====== TEXTO DADO ======
Germán Ayala Osorio, comunicador social y politólogo
A partir de los incuestionables
avances en el proceso de paz y negociación que se adelanta en La Habana, se espera que las conversaciones terminen
y/o conduzcan hacia el fin del conflicto armado entre el Estado y las Farc. Con
la firma del armisticio, la dejación de armas, la desmovilización de los
guerrilleros farianos o la transformación en un cuerpo de policía rural y/o su
reintegración a la vida civil, el país avanza hacia la construcción de estadios
de posacuerdos, posguerra y ojalá, de posconflicto[1], en donde finalmente se
debería consolidar la paz.
Ponerle fin al conflicto no sólo
debe hacer posible la disminución efectiva de muertos y heridos tanto en las
filas de las Farc, como en las de las fuerzas oficiales que defienden al
Estado, sino que dará un respiro importante a los ecosistemas naturales
afectados por la presencia y las acciones de combatientes en zonas biodiversas
de especial valor ambiental. Eso sí, hay que señalar que la variable ambiental
no tiene un lugar privilegiado en lo acordado hasta el momento, pero ello no es
óbice para que desde la sociedad civil y en particular desde la Academia, se
vaya pensando en la necesidad de que, de cara a escenarios de posguerra y
posacuerdos, las partes y el país entero empiecen a darle al tema del medio
ambiente y la reparación ambiental, un lugar preponderante.
Así como han faltado reglas para
humanizar el conflicto, se echan de menos medidas de mitigación ambiental en
quienes combaten en zonas inhóspitas que terminan por desquiciar a quienes no
sólo deben cuidar sus vidas de las balas enemigas y procurar hacerle daño al
enemigo, sino que todo el tiempo deben cuidarse de los “males” que la selva
produce, como las picaduras de serpientes y las letales del conocido mosquito Pito.
El país aún no ha cuantificado
los daños ambientales que la guerra interna ha generado en ecosistemas
naturales. Quizás lo haga mientras diseña y consolida escenarios de posguerra y
posacuerdos. Es urgente que esas valoraciones se hagan para que la sociedad y
el Estado sepan cuánto costará reparar el medio ambiente que los combatientes,
de disímiles maneras, han afectado en estos 50 años de conflicto armado
interno.
====== INFORMACIÓN EXTRAÍDA ======
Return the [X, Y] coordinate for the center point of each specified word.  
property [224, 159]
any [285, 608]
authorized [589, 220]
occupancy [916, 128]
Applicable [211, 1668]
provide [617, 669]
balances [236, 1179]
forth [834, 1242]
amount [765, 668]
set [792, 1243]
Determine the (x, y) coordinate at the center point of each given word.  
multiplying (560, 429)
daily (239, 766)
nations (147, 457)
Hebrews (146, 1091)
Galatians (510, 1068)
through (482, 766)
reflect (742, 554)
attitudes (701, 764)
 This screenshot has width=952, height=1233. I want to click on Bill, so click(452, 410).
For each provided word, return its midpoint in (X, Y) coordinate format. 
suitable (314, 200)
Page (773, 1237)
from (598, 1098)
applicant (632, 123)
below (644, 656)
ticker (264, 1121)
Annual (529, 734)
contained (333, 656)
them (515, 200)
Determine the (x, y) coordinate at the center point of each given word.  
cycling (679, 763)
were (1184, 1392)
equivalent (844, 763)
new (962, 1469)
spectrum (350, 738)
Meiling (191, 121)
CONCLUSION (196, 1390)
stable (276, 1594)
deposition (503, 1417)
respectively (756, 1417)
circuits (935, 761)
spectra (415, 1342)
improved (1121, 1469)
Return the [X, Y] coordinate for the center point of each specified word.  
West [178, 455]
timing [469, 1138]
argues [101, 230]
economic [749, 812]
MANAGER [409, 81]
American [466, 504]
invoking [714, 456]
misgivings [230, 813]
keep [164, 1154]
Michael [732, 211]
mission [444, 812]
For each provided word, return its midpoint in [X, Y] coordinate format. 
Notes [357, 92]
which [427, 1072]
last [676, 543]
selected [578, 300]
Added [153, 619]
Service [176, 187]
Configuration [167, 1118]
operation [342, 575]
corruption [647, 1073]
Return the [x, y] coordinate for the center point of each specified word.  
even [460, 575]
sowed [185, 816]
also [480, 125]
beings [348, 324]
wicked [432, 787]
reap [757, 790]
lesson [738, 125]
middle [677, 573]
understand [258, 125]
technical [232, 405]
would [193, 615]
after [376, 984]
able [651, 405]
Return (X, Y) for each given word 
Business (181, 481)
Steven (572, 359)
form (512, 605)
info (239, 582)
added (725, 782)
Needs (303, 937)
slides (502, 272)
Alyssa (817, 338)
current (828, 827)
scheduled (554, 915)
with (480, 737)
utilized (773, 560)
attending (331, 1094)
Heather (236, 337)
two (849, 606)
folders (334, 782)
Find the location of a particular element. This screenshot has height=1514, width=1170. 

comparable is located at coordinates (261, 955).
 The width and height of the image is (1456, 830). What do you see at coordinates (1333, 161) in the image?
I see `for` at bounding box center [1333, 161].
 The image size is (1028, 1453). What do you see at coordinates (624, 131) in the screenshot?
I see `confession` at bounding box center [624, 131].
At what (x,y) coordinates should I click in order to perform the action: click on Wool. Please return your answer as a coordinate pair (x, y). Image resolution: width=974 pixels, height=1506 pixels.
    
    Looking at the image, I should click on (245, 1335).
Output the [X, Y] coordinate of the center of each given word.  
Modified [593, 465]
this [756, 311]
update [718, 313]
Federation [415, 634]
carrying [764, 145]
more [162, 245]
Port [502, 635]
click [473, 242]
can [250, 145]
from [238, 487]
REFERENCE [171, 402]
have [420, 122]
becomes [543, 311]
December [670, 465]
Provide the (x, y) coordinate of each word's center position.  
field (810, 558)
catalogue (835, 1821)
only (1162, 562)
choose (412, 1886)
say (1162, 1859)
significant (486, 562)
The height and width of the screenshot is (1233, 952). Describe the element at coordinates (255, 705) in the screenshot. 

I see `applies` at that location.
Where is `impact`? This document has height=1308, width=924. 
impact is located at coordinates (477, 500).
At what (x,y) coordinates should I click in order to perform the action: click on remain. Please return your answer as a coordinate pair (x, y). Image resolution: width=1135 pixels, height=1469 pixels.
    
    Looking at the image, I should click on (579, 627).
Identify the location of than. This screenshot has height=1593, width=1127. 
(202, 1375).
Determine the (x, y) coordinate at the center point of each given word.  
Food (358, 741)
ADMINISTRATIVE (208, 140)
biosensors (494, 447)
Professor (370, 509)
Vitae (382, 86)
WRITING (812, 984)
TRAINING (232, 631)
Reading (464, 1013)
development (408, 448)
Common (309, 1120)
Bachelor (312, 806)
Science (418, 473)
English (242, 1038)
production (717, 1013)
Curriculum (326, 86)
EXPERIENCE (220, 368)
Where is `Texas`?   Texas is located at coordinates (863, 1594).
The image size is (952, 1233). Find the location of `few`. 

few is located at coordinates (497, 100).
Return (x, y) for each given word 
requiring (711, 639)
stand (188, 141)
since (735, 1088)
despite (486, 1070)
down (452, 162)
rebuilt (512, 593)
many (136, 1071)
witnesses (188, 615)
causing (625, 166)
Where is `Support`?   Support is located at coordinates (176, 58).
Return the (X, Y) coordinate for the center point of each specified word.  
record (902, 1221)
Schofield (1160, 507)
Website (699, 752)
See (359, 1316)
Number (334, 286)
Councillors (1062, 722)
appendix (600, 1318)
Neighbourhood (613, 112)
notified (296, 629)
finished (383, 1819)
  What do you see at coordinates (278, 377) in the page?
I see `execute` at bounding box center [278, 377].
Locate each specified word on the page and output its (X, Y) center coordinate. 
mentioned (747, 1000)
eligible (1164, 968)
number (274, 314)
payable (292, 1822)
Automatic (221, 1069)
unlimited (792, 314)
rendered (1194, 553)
======
• _CONSIGNAS DEL EJERCICIO_
#1 Indica si cada afirmación coincide con el artículo sobre la paz y el medio ambiente; responde sí o no y cita las palabras exactas que lo deciden.
(a) El tema ambiental ocupa un lugar privilegiado en lo acordado hasta ahora.
(b) El país todavía no ha cuantificado los daños ambientales de la guerra interna.
(c) Las conversaciones de paz se llevan a cabo en La Habana.
#2 Contesta estas preguntas con datos del artículo sobre la paz y el medio ambiente:
(a) ¿Qué profesiones se le atribuyen a Germán Ayala Osorio?
(b) ¿Qué mosquito se menciona?
(c) ¿Cuántos años de conflicto armado interno se mencionan?
#3 Transcribe el pasaje del artículo sobre la paz y el medio ambiente que va desde "Germán Ayala Osorio, comunicador" hasta "consolidar la paz.".

• _RESPUESTAS POR CONSIGNA_
#1
(a) No: "la variable ambiental no tiene un lugar privilegiado en lo acordado hasta el momento"
(b) Sí: "El país aún no ha cuantificado los daños ambientales que la guerra interna ha generado en ecosistemas naturales"
(c) Sí: "el proceso de paz y negociación que se adelanta en La Habana"

#2
(a) Comunicador social y politólogo.
(b) El mosquito Pito.
(c) 50 años.

#3
Germán Ayala Osorio, comunicador social y politólogo
A partir de los incuestionables
avances en el proceso de paz y negociación que se adelanta en La Habana, se espera que las conversaciones terminen
y/o conduzcan hacia el fin del conflicto armado entre el Estado y las Farc. Con
la firma del armisticio, la dejación de armas, la desmovilización de los
guerrilleros farianos o la transformación en un cuerpo de policía rural y/o su
reintegración a la vida civil, el país avanza hacia la construcción de estadios
de posacuerdos, posguerra y ojalá, de posconflicto[1], en donde finalmente se
debería consolidar la paz.